[Work request]
Give a single number in reply. It is the count of lines below that contain the string "Expand".

Records for this exercise Start Marker

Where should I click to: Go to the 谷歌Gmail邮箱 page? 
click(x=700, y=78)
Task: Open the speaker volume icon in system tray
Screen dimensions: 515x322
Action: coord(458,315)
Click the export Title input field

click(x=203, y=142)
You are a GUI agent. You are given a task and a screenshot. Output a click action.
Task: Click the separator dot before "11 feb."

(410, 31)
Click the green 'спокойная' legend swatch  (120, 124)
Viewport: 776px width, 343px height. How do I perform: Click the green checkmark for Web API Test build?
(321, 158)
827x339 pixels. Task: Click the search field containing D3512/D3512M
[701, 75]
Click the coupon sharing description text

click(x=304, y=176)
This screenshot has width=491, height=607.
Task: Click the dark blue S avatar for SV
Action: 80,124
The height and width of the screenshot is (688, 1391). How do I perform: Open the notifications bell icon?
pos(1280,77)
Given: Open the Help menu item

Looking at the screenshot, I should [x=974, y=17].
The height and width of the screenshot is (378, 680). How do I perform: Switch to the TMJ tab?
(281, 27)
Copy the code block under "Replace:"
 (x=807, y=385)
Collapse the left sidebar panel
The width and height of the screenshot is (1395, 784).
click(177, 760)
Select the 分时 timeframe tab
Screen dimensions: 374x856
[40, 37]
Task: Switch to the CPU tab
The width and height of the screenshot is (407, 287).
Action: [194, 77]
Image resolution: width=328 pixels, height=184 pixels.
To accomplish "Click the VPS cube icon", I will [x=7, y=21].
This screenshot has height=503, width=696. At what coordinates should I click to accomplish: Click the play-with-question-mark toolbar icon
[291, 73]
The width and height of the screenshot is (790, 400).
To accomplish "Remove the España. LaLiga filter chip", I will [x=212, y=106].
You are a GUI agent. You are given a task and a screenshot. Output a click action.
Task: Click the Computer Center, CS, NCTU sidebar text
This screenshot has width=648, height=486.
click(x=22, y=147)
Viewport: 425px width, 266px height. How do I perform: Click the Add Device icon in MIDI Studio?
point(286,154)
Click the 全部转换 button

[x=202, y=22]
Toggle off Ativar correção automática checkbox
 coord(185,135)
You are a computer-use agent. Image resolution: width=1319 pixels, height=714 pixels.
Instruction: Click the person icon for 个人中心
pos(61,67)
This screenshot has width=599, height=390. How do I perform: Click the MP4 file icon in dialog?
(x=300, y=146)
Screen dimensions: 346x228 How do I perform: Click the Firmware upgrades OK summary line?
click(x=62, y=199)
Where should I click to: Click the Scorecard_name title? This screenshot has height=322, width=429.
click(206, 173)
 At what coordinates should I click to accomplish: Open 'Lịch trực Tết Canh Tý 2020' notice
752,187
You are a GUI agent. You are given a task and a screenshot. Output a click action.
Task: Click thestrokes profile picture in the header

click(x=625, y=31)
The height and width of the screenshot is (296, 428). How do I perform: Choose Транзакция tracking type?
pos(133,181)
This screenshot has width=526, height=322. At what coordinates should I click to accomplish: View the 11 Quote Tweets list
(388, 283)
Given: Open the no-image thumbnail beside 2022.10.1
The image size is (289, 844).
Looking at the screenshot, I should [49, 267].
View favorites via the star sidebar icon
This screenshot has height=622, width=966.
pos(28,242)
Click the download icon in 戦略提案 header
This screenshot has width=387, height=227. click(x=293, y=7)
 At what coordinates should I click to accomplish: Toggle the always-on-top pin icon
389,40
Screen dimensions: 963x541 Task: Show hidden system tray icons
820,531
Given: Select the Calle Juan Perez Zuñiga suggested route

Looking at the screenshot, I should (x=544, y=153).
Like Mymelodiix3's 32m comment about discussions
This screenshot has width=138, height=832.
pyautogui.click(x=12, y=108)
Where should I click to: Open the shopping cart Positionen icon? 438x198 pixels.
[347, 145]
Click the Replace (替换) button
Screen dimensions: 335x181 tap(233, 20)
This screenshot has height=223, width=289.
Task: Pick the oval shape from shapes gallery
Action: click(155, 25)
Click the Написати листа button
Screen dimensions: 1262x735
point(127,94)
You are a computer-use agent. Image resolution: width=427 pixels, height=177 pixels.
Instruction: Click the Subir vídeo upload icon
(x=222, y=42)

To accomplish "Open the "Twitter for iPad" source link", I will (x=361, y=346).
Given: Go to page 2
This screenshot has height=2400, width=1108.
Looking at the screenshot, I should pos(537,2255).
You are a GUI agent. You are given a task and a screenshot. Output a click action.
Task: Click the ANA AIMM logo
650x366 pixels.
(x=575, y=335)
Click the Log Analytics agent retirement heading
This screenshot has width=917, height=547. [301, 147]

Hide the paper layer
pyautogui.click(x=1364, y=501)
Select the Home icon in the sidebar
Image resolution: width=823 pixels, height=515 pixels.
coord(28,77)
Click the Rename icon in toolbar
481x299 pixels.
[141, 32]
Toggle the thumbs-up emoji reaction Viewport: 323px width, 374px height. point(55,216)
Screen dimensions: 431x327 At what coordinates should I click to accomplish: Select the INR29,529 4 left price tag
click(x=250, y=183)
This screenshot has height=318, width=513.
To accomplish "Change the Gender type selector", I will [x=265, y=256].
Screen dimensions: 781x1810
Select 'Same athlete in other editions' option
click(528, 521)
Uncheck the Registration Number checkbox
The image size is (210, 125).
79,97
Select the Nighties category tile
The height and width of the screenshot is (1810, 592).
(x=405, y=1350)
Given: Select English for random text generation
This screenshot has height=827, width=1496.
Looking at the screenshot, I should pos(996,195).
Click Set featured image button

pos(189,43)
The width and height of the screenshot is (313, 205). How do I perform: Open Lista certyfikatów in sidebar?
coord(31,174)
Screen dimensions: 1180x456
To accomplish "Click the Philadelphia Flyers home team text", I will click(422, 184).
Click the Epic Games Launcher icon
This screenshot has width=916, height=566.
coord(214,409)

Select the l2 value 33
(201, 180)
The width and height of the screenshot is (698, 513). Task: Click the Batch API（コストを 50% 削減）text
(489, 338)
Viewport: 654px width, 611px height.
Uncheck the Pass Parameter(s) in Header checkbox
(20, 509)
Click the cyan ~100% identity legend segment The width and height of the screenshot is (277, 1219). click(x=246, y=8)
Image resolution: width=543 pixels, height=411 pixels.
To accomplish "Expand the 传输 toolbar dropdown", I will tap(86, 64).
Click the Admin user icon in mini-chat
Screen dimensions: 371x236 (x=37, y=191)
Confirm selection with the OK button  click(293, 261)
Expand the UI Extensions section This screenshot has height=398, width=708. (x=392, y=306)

Records for this exercise End Marker

[Written response]
2